DJI XS5

Presentata la nuova camera di alta gamma con sensore Micro 4/3, range dinamico di 12.8 stop, foto in sequenza fino a 20.8 MP a 20 fps e video con formato massimo di 5.2k a 30fps.

Gli ultimi droni di DJI permettono di realizzare filmati con camera Micro Quattro Terzi e obiettivi intercambiabili su gimbal a tre assi.

DJI XS5 su drone Inspire 2

Il modello XS5 offre notevoli miglioramenti per maggiori dettagli nelle riprese aeree. L’Inspire 2 ha una struttura che separa il processore CineCore 2.0 dal corpo macchina in modo che il sistema ottico sia facilmente assemblabile tramite il nuovo connettore e le immagini siano protette dalle interferenze del processore.

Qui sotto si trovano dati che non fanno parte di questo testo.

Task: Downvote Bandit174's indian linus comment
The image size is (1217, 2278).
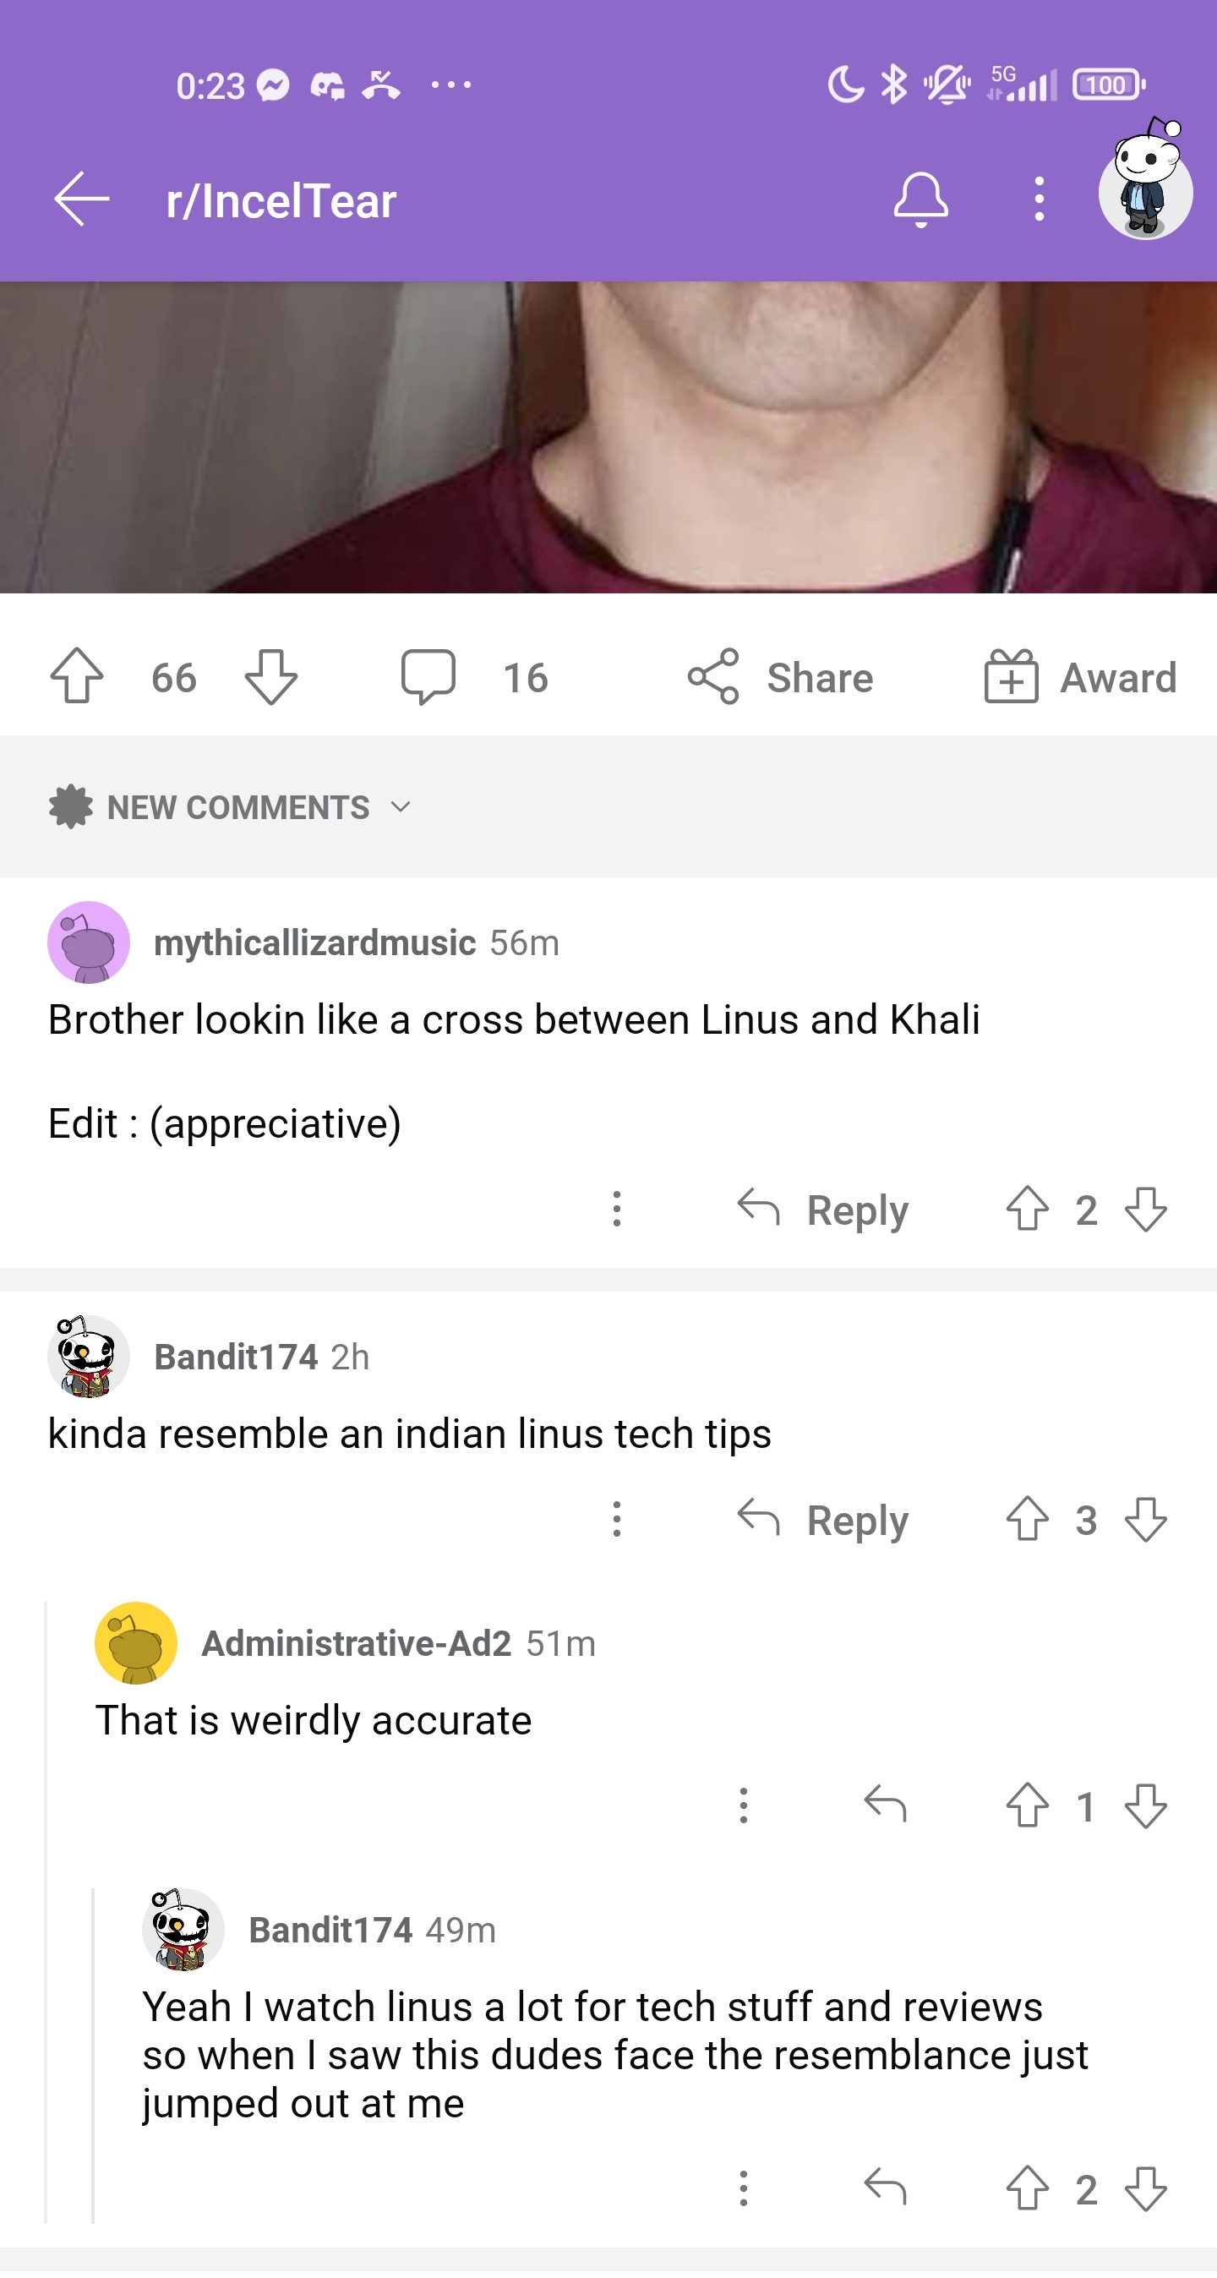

Miglioramenti sensore 4/3 DJI XS5

Il sensore da 20.8 megapixel ha un range dinamico di 12.8 stop con incremento della sensibilità al colore e riduzione del rumore in caso di luce scarsa.

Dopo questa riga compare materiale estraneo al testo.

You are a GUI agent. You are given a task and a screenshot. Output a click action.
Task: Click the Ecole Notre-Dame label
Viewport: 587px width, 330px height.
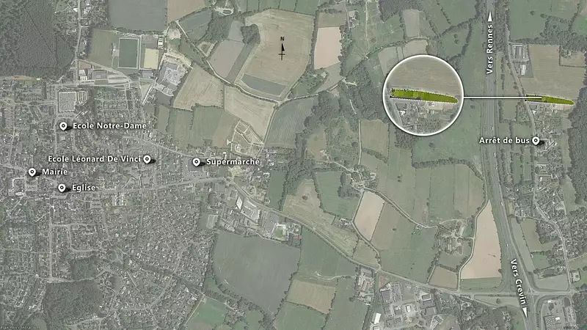[109, 125]
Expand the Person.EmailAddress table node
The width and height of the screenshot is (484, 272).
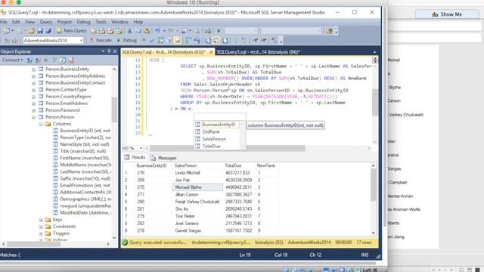[33, 104]
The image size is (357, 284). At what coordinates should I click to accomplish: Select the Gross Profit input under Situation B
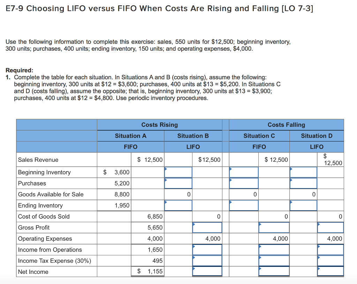coord(207,227)
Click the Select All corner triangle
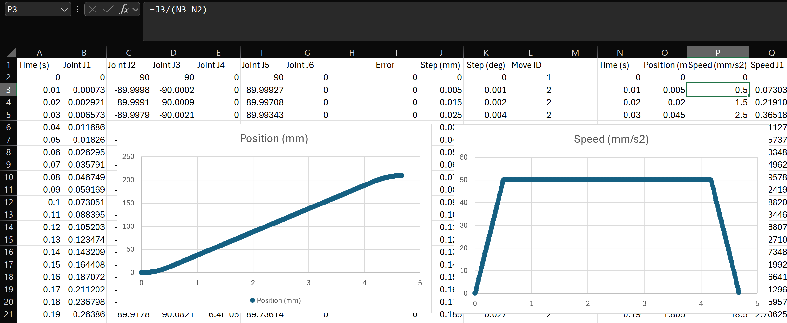 click(11, 53)
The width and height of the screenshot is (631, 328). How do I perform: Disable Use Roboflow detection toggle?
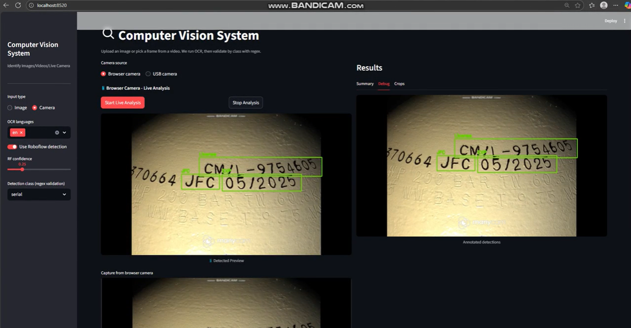pos(12,147)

XS5 Camera con obiettivi intercambiabili

La Zenmuse XS5 registra video con risoluzione 5.2k a 30 fps con CinemaDNG 12bit, 5.2k a 30 fps Apple ProRes 422 HQ e 4k 30 fps Apple ProRes 4444 XQ (no alpha) con licenze addizionali, ma è anche in grado di una slow-motion in 4k (4096 x 2160) a 60 fps con codec H.264 o 4k / 30 fps H.264 / H.265 a 100 Mbps.

Lista obiettivi M4/3 compatibili XS5

La XS5 è compatibile con 8 obiettivi standard M4/3 con distanze focali che vanno dai 9mm ai 45mm, equivalenti a 18-90mm nei 35mm. Essendo pensata per soddisfare esigenze professionali è capace di foto da 20,8 MP a 20fps con scheda DJI CINESSD, mentre con una Micro SD si scatta fino a 14fps.

Sistema meccanico regolazione gimbal

Una rotella permette di regolare la stabilizzazione della gimbal con una precisione di ±0.01° usando un sistema meccanico e dei cavi nascosti per garantire una maggiore durata. La vibrazione è annullata da tre sfere ed una sottile placca che consentono di creare immagini fluide e stabili persino con un 90mm.

Workflow XS5

Il flusso di lavorazione è reso più efficiente dall’adozione della card DJI CINESSD, con compatibilità PCIe3.0 NVMe SSD, per un trasferimento veloce dei dati.

Controllo remoto

La messa a fuoco è controllabile in remoto con l’applicazione DJI GO o con l’opzionale DJI Focus che senza cavi, attraverso la tecnologia Lightbridge, invia il segnale fino a 7 km di distanza.